■ Document ■
..........

Procédure collective et paiement par compensation de créances connexes : illustration avec l’affacturage

Thomas LAILLER
Thomas LAILLER

 

Source : Cass. com. 20 septembre 2017, n°16-16.636, F-D

 

I – Le texte en question

 

L’article L.622-7, I, du Code de commerce prévoit notamment que :

 

« Le jugement ouvrant une procédure collective emporte, de plein droit, interdiction pour le débiteur de payer toute créance née antérieurement au jugement d’ouverture, à l’exception du paiement par compensation de créances connexes (…) »

 

II – Les faits

 

Une entreprise a conclu un contrat d’affacturage, qui prévoyait la mise en place d’un compte courant et d’un compte de garantie, sur lequel elle versait des fonds. Après la mise en redressement puis en liquidation judiciaires de l’entreprise, la société d’affacturage a déclaré une créance, admise au passif. Elle a par la suite clôturé le compte courant, en y inscrivant au débit le montant de sa créance et, au crédit, le solde du compte de garantie.

 

Le liquidateur judiciaire de l’entreprise a demandé à la société d’affacturage de lui restituer la somme correspondant au solde du compte de garantie, afin qu’elle soit reversée à la procédure collective.

 

La demande est rejetée par les juges du fond. Un pourvoi en cassation est formé.

 

II – L’arrêt de rejet

 

Selon le liquidateur judiciaire, la condition de connexité suppose, pour être remplie, que les créances à compenser soient inscrites sur un compte unique. Elle est en revanche exclue lorsque les créances sont inscrites sur deux comptes distincts, compte tenu du principe d’indépendance des comptes.

..........

[Enregistrements d'un jeu de données de pointage]
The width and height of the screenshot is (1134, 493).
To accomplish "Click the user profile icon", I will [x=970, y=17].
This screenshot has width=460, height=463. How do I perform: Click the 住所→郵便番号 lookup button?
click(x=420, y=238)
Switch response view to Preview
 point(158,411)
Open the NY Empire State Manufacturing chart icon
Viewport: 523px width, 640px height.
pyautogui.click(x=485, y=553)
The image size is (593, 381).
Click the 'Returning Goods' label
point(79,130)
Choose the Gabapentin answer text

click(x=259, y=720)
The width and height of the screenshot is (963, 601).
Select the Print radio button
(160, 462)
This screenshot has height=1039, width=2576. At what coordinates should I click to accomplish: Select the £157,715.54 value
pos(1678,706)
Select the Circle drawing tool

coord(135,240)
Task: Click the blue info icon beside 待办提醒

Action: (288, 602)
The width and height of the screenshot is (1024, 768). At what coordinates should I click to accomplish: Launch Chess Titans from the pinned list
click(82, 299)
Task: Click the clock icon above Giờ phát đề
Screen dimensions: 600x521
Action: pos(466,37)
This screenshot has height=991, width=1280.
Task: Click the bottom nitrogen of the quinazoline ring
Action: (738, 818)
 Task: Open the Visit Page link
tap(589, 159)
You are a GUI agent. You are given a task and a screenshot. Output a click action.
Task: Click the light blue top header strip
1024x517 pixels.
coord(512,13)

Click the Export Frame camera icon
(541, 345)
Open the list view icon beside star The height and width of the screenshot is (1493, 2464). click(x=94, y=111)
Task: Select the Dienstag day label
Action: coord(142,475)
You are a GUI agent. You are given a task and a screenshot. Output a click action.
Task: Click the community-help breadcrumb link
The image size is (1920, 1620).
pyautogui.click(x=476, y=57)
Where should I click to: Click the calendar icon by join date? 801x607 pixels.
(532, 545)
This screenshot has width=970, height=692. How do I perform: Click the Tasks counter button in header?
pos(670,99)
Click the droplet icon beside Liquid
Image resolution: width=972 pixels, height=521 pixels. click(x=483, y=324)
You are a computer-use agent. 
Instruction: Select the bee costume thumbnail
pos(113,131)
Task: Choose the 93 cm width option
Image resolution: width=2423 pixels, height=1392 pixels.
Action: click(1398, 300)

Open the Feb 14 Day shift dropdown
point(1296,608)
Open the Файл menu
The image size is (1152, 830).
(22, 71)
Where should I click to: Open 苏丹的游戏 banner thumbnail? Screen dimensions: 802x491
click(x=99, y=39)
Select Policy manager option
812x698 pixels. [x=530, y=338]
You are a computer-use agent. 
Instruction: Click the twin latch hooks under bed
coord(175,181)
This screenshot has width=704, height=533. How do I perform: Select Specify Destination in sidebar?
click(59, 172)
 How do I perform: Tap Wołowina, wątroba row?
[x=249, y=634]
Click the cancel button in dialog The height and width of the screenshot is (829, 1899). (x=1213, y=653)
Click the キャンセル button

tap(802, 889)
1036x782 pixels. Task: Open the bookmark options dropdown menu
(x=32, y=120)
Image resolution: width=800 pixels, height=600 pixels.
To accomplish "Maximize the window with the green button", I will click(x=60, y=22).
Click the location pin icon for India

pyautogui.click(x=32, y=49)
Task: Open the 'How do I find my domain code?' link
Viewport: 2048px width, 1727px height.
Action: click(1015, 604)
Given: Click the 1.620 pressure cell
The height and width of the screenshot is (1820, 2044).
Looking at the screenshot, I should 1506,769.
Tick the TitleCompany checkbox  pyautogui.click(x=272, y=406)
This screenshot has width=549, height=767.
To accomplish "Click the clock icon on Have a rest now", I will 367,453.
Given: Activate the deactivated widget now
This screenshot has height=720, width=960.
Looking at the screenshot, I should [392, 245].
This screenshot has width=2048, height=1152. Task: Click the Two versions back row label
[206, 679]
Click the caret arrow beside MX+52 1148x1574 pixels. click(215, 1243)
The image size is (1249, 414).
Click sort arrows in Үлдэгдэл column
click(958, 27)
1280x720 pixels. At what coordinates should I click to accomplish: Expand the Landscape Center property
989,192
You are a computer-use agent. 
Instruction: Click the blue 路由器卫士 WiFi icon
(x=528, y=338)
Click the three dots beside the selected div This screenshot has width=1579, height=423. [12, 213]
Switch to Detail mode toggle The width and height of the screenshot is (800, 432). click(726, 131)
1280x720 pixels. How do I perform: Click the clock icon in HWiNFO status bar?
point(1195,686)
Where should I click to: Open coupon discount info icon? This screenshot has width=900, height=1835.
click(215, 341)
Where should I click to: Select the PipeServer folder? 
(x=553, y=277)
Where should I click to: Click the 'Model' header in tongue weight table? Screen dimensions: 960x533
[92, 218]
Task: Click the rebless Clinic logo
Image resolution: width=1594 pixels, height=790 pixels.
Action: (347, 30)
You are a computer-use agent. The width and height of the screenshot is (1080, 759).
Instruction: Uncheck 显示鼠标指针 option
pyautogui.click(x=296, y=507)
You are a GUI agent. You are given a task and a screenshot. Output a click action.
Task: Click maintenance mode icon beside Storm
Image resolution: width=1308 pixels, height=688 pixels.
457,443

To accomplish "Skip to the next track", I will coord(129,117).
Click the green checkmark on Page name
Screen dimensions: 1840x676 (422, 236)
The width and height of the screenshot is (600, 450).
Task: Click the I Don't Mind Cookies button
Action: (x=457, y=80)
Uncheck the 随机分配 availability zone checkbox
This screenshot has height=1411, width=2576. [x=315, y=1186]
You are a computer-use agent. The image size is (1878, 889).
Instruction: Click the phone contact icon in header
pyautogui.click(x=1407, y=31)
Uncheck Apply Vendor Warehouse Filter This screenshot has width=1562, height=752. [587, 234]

..........

■ Consigne ■
Recopiez mot pour mot toute la note sur le paiement par compensation de créances connexes en procédure collective.

■ Réponse finale ■
Procédure collective et paiement par compensation de créances connexes : illustration avec l’affacturage

Thomas LAILLER
Thomas LAILLER

 

Source : Cass. com. 20 septembre 2017, n°16-16.636, F-D

 

I – Le texte en question

 

L’article L.622-7, I, du Code de commerce prévoit notamment que :

 

« Le jugement ouvrant une procédure collective emporte, de plein droit, interdiction pour le débiteur de payer toute créance née antérieurement au jugement d’ouverture, à l’exception du paiement par compensation de créances connexes (…) »

 

II – Les faits

 

Une entreprise a conclu un contrat d’affacturage, qui prévoyait la mise en place d’un compte courant et d’un compte de garantie, sur lequel elle versait des fonds. Après la mise en redressement puis en liquidation judiciaires de l’entreprise, la société d’affacturage a déclaré une créance, admise au passif. Elle a par la suite clôturé le compte courant, en y inscrivant au débit le montant de sa créance et, au crédit, le solde du compte de garantie.

 

Le liquidateur judiciaire de l’entreprise a demandé à la société d’affacturage de lui restituer la somme correspondant au solde du compte de garantie, afin qu’elle soit reversée à la procédure collective.

 

La demande est rejetée par les juges du fond. Un pourvoi en cassation est formé.

 

II – L’arrêt de rejet

 

Selon le liquidateur judiciaire, la condition de connexité suppose, pour être remplie, que les créances à compenser soient inscrites sur un compte unique. Elle est en revanche exclue lorsque les créances sont inscrites sur deux comptes distincts, compte tenu du principe d’indépendance des comptes.